Patient's Resistant Hypertension Has Clinicians Taking a Closer Look at Her Tea Cup
Secondary hypertension may often be caused by renal artery stenosis, chronic kidney disease, Cushing syndrome, pheochromocytoma, primary aldosteronism, sleep apnea, and in rare cases the syndrome of apparent mineralocorticoid excess (AME). A genetic mutation can result in AME although it can be acquired with chronic ingestion of glycyrrhizic acid, an ingredient found in pure licorice. While the latter is not often found to be the cause of secondary hypertension, a case published in The Journal of Clinical Hypertension demonstrates why it should still be considered in the differential diagnosis.
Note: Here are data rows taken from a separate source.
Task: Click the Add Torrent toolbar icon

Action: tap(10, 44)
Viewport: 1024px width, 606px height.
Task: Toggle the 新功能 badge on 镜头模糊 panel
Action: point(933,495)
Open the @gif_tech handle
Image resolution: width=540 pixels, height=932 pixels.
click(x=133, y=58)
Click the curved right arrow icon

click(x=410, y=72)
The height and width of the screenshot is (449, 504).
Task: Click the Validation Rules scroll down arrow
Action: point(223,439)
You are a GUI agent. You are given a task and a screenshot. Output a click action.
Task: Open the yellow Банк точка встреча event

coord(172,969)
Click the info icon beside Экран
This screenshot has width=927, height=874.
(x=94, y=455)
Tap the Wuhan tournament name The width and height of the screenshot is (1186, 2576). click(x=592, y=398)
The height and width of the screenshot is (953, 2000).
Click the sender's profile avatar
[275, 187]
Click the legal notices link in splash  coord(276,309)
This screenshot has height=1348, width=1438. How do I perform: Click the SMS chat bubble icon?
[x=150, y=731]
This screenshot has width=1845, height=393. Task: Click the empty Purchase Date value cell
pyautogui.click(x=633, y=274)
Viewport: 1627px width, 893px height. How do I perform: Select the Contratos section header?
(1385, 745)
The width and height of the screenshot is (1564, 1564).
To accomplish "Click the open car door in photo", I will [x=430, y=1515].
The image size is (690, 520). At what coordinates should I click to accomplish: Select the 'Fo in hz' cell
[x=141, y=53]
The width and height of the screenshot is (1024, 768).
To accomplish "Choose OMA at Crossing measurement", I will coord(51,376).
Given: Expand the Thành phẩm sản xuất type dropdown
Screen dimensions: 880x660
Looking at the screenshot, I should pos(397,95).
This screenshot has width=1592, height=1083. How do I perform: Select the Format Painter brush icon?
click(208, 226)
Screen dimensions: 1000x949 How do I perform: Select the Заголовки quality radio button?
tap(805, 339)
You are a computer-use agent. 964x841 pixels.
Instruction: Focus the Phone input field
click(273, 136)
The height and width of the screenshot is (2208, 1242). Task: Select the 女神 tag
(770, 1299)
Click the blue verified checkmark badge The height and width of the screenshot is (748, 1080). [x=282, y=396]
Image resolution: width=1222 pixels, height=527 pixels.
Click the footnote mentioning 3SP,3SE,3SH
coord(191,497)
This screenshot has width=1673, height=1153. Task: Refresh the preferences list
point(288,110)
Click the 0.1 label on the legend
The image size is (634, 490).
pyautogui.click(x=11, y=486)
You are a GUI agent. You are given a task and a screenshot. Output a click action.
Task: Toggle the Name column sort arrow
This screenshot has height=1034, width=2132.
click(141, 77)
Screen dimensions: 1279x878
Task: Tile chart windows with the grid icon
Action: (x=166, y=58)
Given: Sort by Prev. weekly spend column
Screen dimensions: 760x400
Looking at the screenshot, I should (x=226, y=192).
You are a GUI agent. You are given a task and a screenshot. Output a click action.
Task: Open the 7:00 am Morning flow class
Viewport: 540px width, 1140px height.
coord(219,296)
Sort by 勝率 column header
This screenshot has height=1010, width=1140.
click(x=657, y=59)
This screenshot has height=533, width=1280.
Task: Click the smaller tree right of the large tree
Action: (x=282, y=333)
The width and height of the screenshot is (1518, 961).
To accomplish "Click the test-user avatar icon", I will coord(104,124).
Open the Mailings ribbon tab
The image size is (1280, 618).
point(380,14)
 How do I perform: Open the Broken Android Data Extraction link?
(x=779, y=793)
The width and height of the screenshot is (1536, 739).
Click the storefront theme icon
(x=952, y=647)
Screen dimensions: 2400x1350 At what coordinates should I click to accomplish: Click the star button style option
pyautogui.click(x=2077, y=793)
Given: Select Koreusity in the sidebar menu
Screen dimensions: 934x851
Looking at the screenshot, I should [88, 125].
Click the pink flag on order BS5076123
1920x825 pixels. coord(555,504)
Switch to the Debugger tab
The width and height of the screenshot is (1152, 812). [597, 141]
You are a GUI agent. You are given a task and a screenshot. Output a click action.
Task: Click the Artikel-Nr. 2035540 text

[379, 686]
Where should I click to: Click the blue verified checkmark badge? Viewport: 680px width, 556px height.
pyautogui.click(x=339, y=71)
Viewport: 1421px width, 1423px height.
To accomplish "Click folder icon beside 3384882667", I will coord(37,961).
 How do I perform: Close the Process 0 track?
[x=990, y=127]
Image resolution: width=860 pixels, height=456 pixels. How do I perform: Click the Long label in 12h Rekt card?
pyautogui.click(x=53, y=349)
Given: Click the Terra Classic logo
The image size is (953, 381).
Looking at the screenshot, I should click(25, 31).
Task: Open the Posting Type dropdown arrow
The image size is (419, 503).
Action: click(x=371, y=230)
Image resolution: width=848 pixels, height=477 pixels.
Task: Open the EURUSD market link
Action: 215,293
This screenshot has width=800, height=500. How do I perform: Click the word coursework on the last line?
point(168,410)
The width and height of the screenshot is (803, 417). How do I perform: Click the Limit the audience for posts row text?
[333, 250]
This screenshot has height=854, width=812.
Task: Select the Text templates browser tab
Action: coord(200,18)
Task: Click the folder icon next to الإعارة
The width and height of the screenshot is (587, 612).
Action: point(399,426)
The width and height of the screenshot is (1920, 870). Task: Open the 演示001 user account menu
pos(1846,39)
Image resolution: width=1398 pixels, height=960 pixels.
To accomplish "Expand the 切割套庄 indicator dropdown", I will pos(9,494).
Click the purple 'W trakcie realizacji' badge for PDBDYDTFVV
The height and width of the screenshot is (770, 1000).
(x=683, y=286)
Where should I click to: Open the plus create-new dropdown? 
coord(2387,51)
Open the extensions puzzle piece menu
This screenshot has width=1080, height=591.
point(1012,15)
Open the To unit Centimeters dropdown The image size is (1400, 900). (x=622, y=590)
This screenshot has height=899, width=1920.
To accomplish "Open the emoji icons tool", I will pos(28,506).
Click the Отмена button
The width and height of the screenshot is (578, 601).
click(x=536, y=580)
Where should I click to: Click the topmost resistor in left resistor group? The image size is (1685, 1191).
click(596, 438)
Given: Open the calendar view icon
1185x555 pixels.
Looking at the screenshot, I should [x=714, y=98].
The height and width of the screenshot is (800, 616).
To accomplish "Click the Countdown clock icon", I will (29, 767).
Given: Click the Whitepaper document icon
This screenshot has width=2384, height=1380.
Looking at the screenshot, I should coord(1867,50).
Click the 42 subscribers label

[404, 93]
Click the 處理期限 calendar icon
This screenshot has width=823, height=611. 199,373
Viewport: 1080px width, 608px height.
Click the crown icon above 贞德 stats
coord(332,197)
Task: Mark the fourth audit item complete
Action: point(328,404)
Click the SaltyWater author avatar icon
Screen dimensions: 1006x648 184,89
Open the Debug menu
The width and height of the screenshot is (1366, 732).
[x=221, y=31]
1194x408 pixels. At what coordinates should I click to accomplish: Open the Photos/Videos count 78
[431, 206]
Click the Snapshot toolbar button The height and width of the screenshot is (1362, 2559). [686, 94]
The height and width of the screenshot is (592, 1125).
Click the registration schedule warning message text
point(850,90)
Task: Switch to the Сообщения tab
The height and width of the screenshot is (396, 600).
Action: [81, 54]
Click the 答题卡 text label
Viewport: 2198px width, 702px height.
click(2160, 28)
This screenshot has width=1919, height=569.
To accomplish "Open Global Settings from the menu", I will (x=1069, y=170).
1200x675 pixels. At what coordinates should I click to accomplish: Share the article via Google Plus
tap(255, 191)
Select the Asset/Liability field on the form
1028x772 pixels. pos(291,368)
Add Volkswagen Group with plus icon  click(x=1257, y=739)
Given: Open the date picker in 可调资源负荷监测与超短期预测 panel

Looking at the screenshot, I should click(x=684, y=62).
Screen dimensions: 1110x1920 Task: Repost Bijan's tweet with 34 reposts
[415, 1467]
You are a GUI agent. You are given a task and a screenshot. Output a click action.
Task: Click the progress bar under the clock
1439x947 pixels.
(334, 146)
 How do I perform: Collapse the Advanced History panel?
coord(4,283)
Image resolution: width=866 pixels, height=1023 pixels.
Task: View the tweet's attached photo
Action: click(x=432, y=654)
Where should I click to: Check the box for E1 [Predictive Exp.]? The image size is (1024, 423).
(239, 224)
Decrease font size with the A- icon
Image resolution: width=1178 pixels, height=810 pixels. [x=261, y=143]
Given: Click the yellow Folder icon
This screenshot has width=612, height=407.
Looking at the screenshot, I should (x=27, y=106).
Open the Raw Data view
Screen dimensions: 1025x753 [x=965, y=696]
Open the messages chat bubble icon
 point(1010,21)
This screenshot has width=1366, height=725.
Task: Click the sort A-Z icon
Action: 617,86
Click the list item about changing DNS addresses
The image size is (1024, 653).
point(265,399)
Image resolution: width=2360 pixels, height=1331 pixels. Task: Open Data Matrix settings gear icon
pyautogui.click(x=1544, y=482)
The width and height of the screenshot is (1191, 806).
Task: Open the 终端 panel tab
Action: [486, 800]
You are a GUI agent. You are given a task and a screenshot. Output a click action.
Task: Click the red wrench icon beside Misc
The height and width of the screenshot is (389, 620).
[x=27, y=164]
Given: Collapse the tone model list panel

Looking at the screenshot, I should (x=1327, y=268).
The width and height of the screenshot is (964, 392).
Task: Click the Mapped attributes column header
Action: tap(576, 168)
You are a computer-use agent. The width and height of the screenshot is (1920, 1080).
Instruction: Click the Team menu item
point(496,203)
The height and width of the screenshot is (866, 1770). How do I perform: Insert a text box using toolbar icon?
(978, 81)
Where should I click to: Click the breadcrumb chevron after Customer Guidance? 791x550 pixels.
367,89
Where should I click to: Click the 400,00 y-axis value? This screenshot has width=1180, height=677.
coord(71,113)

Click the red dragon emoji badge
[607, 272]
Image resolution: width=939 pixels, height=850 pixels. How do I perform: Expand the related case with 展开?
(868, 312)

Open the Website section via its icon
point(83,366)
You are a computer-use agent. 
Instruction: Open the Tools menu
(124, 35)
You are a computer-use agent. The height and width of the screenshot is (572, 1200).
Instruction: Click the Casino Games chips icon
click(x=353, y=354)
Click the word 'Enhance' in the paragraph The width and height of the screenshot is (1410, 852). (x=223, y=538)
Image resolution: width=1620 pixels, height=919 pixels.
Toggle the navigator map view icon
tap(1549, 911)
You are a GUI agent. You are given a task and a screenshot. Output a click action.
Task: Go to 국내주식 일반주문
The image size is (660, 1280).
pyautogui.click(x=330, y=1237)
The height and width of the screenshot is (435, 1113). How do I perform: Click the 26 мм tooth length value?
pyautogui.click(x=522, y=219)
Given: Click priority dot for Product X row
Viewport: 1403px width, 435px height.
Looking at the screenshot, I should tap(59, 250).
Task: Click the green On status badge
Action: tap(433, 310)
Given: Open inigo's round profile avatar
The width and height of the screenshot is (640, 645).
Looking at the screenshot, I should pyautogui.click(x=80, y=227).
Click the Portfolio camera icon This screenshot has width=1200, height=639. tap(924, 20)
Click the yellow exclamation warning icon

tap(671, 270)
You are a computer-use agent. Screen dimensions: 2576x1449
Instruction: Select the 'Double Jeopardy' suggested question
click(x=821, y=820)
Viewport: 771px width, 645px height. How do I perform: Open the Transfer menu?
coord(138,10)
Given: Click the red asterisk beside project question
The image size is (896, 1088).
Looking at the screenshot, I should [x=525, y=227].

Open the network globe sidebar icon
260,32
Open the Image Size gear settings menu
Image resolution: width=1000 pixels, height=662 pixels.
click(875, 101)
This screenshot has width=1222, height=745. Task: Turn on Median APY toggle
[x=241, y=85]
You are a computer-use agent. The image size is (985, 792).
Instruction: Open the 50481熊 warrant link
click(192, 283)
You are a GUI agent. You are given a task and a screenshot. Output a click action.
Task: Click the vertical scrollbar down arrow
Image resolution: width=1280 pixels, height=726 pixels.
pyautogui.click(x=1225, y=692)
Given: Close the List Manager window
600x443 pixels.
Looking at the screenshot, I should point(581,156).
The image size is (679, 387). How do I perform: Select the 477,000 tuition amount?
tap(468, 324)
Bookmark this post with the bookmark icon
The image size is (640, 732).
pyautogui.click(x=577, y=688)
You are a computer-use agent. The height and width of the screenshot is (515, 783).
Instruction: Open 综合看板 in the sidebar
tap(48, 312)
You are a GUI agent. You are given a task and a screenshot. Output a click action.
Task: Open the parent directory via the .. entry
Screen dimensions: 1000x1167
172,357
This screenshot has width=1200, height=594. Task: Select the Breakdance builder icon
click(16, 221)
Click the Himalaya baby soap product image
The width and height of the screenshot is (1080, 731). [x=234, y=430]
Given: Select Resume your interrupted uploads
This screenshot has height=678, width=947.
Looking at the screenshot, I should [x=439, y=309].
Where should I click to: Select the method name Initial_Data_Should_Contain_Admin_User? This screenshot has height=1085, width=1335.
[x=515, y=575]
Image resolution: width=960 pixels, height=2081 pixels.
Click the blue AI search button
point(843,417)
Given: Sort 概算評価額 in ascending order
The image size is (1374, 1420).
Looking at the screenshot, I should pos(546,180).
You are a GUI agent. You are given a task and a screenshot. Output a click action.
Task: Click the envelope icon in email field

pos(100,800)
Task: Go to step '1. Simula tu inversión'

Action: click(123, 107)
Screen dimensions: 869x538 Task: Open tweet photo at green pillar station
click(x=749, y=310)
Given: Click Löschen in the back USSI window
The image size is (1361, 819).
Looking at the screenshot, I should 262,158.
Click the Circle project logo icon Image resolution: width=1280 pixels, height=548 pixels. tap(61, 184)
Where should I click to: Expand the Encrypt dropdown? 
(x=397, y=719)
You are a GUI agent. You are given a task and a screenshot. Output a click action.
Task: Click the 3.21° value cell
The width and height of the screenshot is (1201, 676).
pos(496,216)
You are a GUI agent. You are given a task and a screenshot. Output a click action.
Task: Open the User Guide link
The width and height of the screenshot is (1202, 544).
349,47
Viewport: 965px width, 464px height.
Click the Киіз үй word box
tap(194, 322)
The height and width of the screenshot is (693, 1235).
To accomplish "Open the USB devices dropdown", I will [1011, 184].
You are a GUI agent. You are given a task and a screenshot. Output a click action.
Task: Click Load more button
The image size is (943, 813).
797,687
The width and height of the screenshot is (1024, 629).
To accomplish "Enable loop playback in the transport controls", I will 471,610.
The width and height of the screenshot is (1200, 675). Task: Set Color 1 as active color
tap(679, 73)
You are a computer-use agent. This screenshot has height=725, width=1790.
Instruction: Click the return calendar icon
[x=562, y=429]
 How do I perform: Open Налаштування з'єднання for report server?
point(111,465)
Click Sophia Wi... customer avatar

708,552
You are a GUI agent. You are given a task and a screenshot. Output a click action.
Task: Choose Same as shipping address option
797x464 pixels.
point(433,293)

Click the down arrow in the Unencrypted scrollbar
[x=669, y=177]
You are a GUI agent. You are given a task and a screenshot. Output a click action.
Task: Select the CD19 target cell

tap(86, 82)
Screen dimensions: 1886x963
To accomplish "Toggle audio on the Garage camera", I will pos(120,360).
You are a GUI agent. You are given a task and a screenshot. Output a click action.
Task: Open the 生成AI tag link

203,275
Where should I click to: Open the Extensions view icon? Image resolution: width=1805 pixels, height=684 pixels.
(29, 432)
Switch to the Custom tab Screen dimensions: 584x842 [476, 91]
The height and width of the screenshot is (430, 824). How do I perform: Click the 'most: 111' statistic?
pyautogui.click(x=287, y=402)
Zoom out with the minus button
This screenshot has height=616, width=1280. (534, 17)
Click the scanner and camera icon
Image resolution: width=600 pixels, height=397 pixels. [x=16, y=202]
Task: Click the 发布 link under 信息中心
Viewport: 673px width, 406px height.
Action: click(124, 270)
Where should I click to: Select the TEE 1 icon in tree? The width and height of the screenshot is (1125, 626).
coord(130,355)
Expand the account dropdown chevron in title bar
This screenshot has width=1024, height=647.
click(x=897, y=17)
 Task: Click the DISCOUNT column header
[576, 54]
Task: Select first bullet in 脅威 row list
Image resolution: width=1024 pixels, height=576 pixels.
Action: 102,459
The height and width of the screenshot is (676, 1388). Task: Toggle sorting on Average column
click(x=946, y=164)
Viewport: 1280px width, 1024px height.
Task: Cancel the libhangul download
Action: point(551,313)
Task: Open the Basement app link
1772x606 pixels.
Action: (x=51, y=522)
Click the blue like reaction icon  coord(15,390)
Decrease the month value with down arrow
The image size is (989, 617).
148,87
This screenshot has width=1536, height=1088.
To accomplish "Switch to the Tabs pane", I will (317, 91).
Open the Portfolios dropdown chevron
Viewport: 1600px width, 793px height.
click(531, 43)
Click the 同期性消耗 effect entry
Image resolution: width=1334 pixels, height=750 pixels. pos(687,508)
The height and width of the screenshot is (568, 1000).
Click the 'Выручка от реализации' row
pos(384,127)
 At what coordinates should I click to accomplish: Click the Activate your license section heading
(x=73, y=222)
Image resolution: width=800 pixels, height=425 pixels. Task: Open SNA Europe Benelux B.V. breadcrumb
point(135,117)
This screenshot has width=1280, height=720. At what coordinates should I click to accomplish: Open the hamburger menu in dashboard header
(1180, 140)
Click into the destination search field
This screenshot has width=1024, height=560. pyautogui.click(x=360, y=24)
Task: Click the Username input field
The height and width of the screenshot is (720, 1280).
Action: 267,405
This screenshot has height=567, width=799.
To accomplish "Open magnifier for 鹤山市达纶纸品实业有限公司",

The patient, a 50-year-old woman, presented to an outpatient clinic with headaches, muscular leg pain, palpitations, and blood pressure (BP) readings of over 200/100mmHg, but no shortness of breath, chest pain, or peripheral edema. Three years prior when she first came to the clinic, her baseline BP had been 120/70mmHg with no family history of hypertension. Her other medical history included menstrual migraines and kidney stones; she denied tobacco or recreational drug use and consumed no more than two glass of wine/week.
To manage the hypertension, clinicians started the patient on lisinopril 10mg daily. One week later, when she returned for follow-up, her BP reading was 220/110mmHg at which point she was started on amlodipine 10mg and potassium chloride 60mEq (for myalgia) in addition to the lisinopril. Following this visit, labs were ordered and the results showed the following:
- Sodium: 146mEq/L (normal: 137–144)
- Potassium: 2.9mEq/L (normal: 3.6–5.1)
- Serum aldosterone: <3.0ng/dL (normal for those over 15 years old: 4–31)
- Renin: 0.2ng/mL/h (normal: 0.2–1.6)
- Parathyroid hormone: 105pg/mL (normal: 15–88)
- Ionized calcium: 1.25mmol/L (normal: 1.14–1.33)
- Thyroid-stimulating hormone: 1.67mIU/L (normal for those over 20 years old: 0.40–4.50)
The patient came back to the clinic four days later for follow-up at which point her BP was 174/82mmHg prompting an increase in her lisinopril dose to 40mg daily. Urinalysis was ordered and the test revealed elevated levels of total free cortisol (170.26µg/g Cr [normal: <24µg/g Cr]). After reviewing her dietary history, it was revealed that the patient consumed multiple cups of Egyptian Licorice tea (bought in the U.S.) on a daily basis (4–5 cups) which contained pure licorice root (Glycyrrhiza glabra). The patient was advised to stop drinking the tea immediately, to continue her lisinopril dose of 40mg daily but to discontinue treatment with amlodipine.